Privilege And Low Expectations
We will expect you to be a decent human being. This is the minimal expectation, and we will not praise you for it. We will expect you not to be a bigot, and we will not praise or reward you for it any more than you’d reward a 12-year-old for going a day without attacking their siblings or swearing at Grandma. This is expected behaviour–you don’t get sweeties for it.
We will expect you to treat us as full human beings in all respects–no ifs, buts, or maybes. No exceptions. No provisos.
We will expect you not to protect bigots, not to support bigots, and not to look away from bigotry. We will expect you not to deny bigotry happens, deny a force is bigoted, or defend bigotry.

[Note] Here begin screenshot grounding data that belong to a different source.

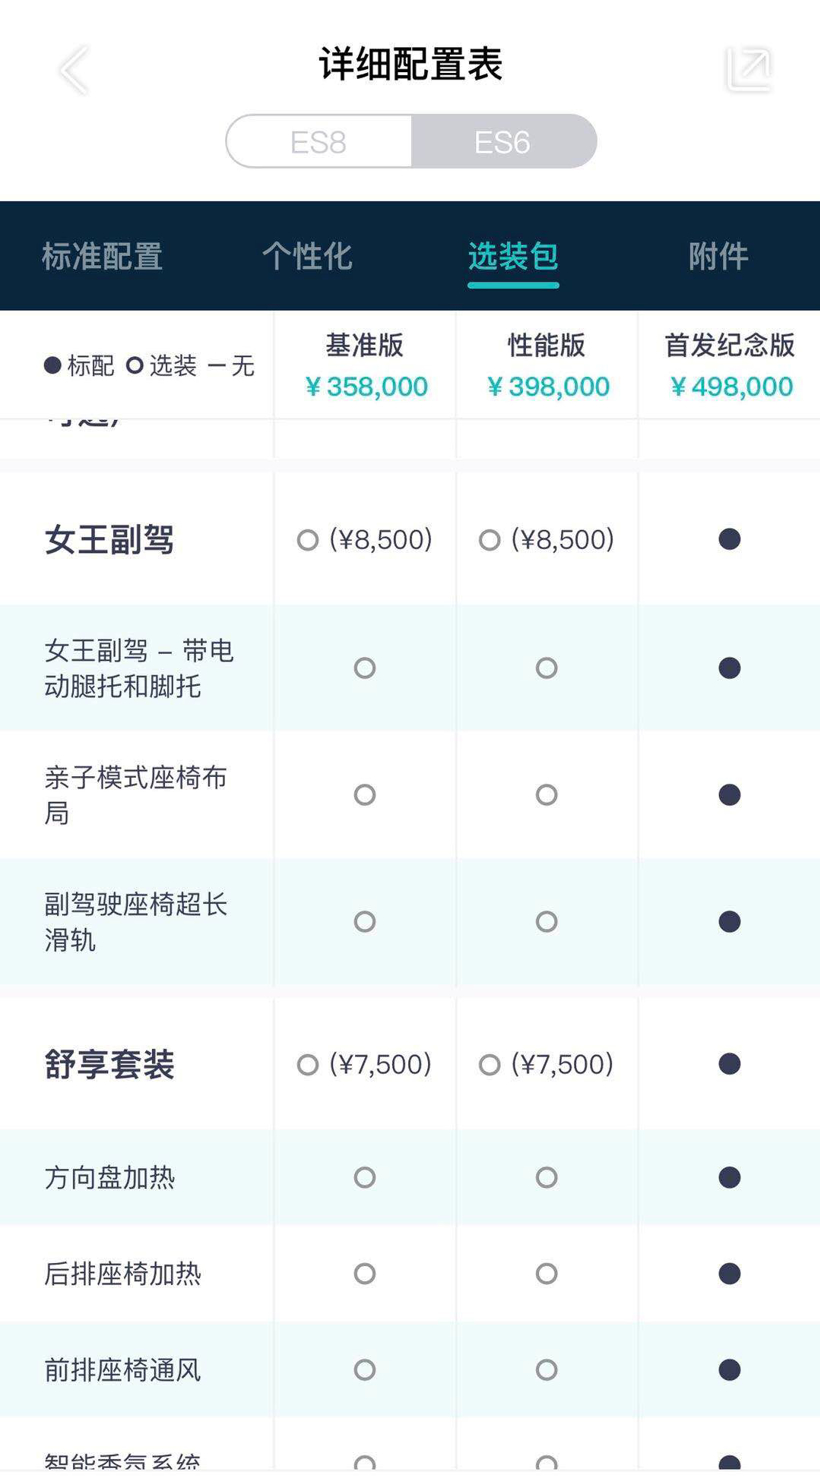Open the 标准配置 tab
This screenshot has height=1481, width=820.
(x=102, y=257)
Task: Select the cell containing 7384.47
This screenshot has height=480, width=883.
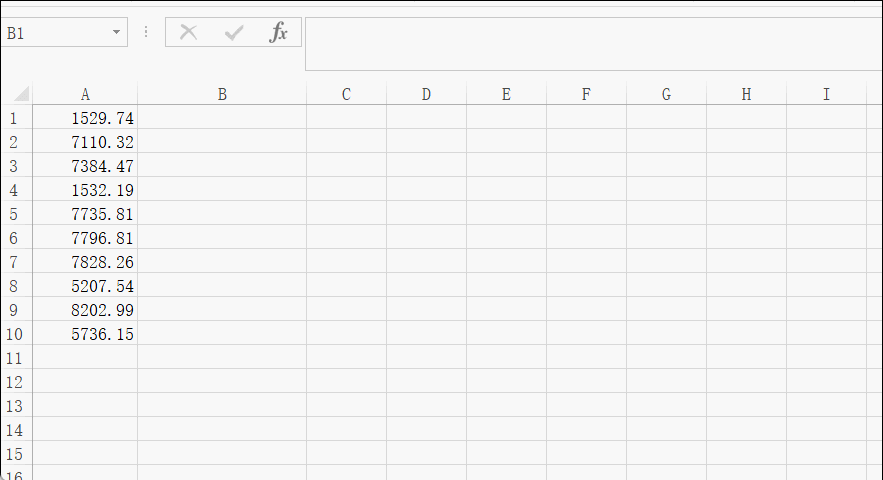Action: point(85,166)
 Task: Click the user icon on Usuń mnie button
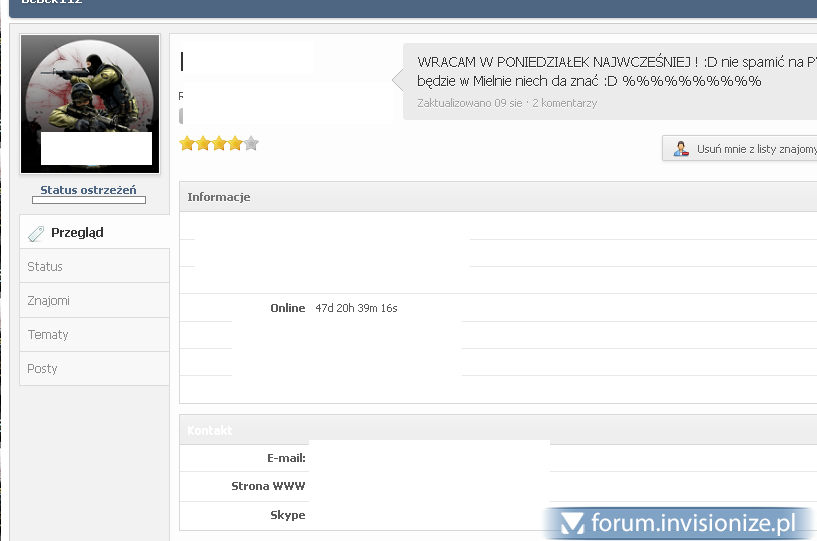(681, 149)
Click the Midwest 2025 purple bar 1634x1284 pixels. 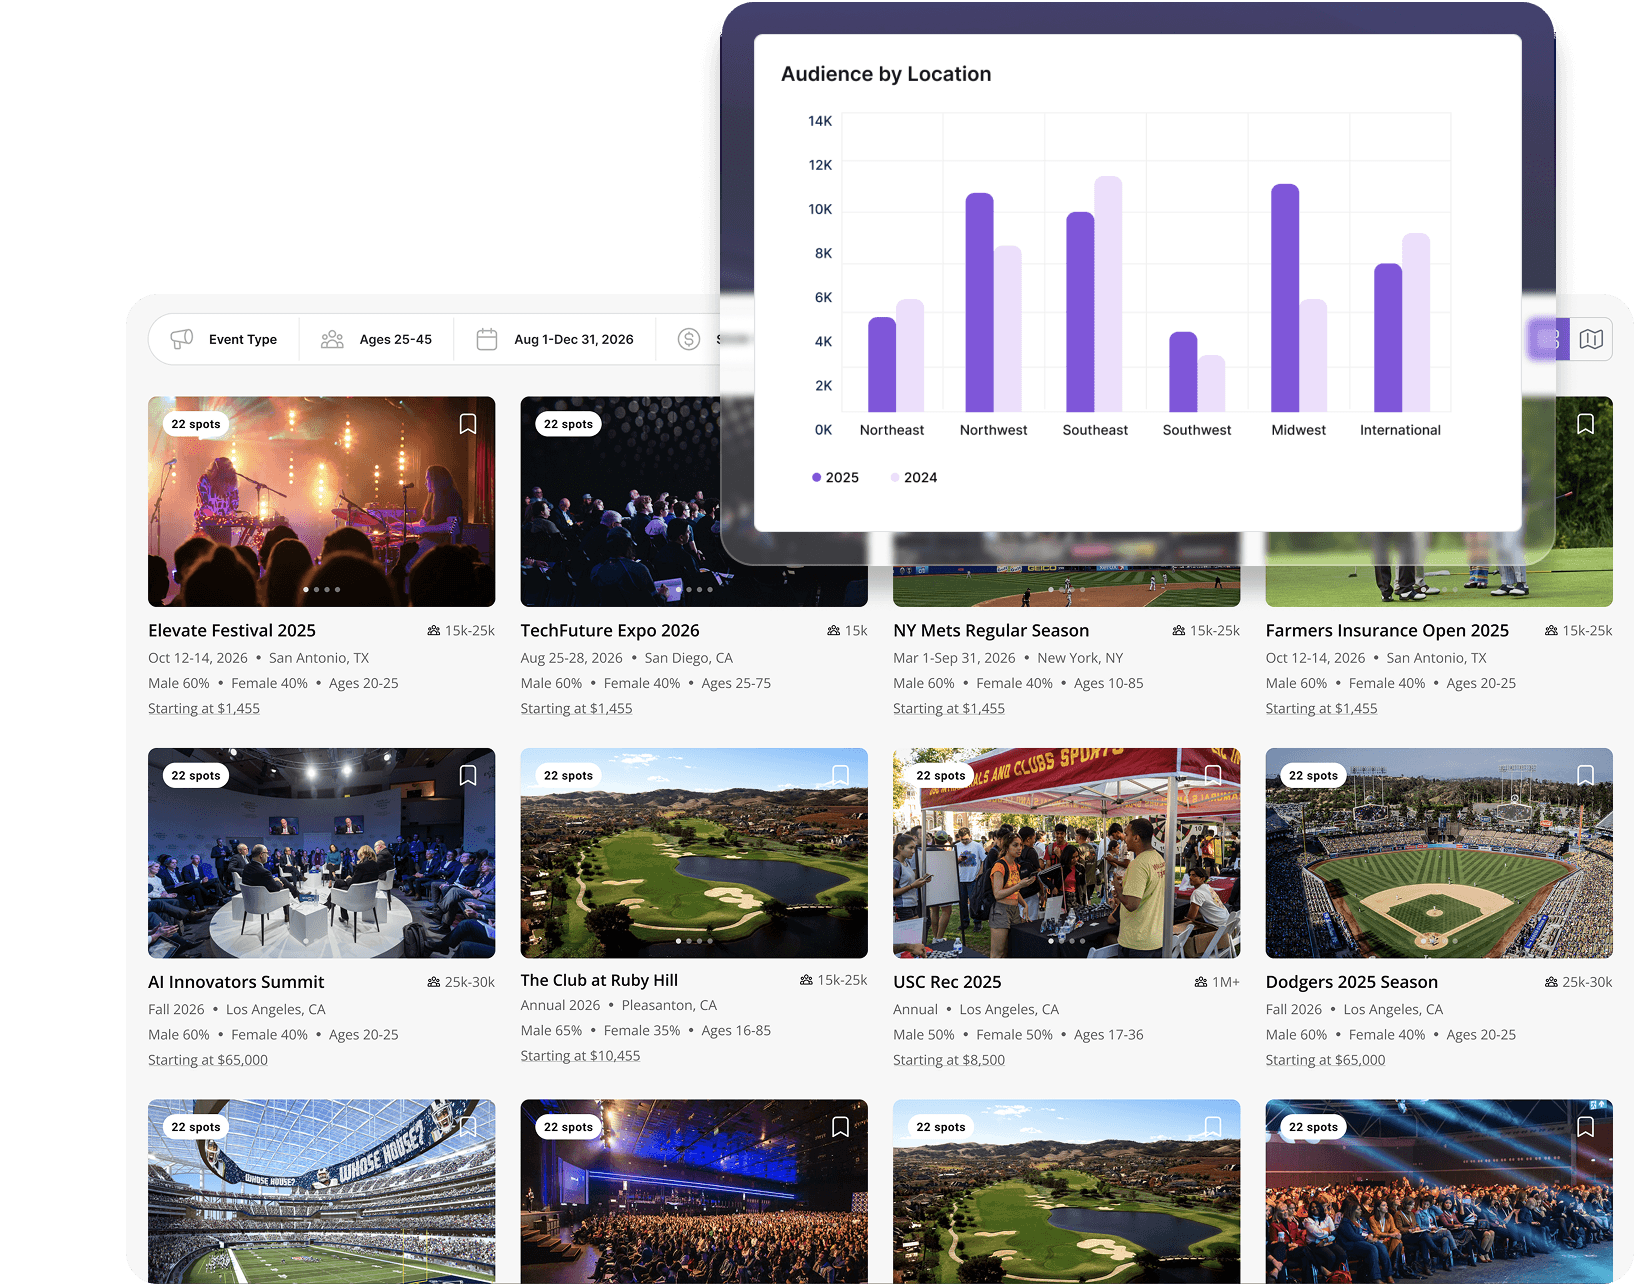[1284, 300]

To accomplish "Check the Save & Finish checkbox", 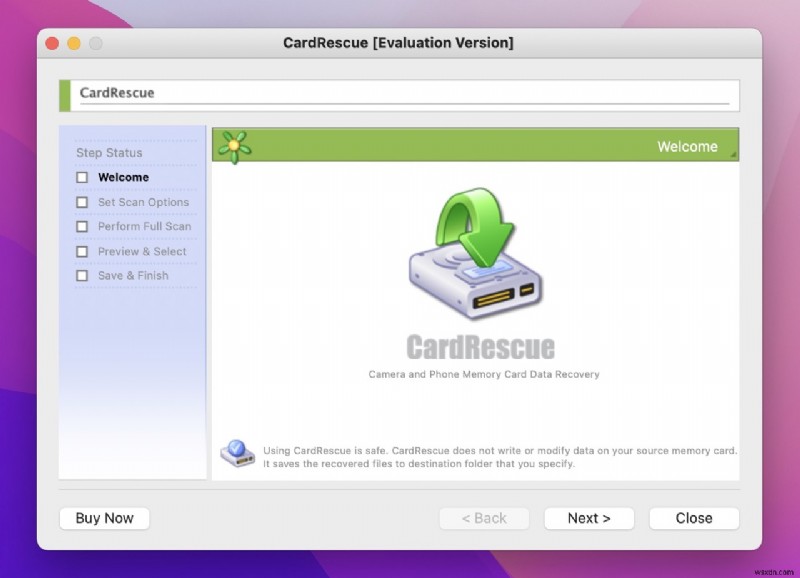I will tap(82, 275).
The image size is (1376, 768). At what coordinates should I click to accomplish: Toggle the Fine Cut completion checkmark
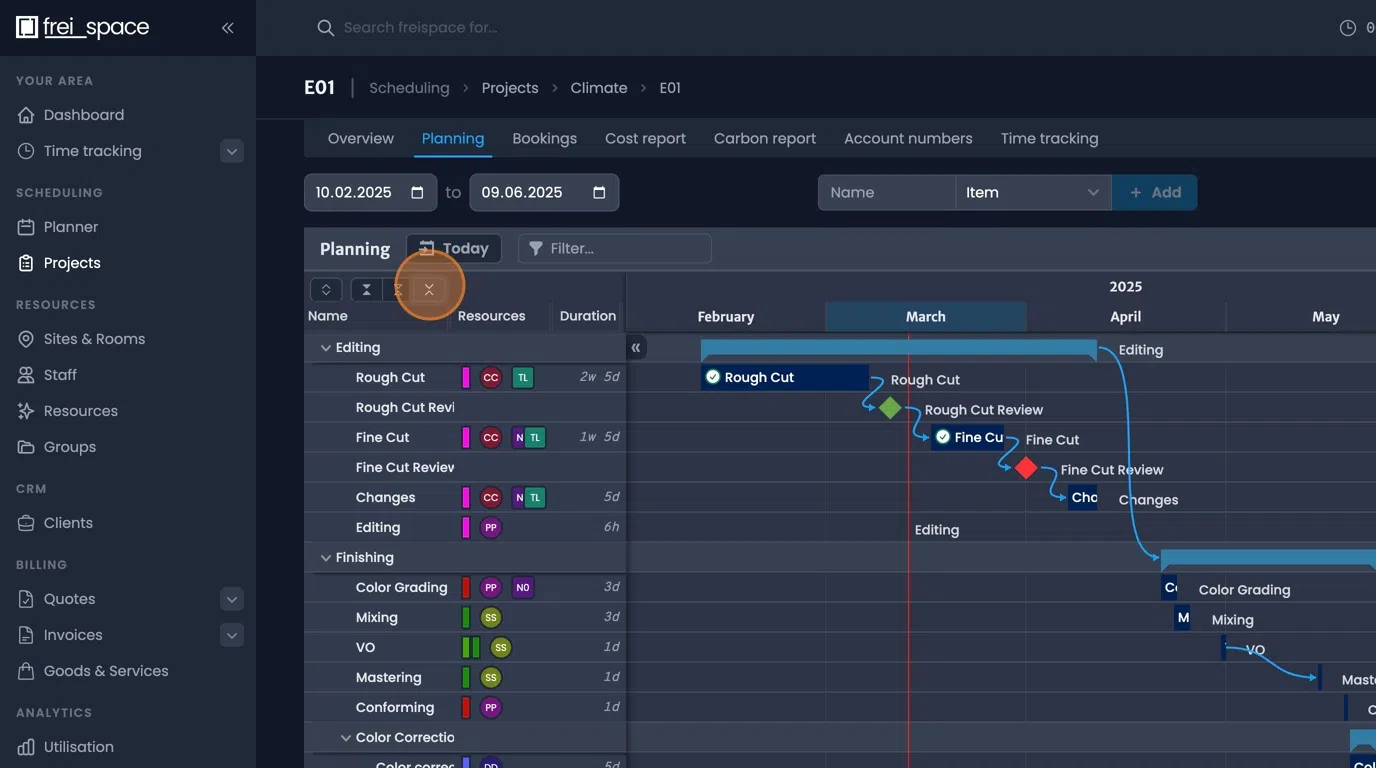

We will expect you to accept that not everything has to be about you. We will expect you not to whine when we have more than a token presence; we will expect you not to complain when you aren’t the overwhelming majority. We will expect you not to expect you and yours to always come first.
We will expect you to be able to identify with, root for, and otherwise enjoy media that has protagonists that are not entirely like you. We manage every day in a thousand ways; if we can, you can.
We will expect you to look at your world and see the privilege and recognise that is it injustice that made things this way–not chance, not the natural order, not a deity (or several).
These are still low expectations, though much higher than we often receive. But so many of these are so basic: these are the same expectations parents have of small children. It speaks volumes of how little we expect of people that so many can act like spoiled children and it have become normalised.
It’s time to grow up, folks. We expect better.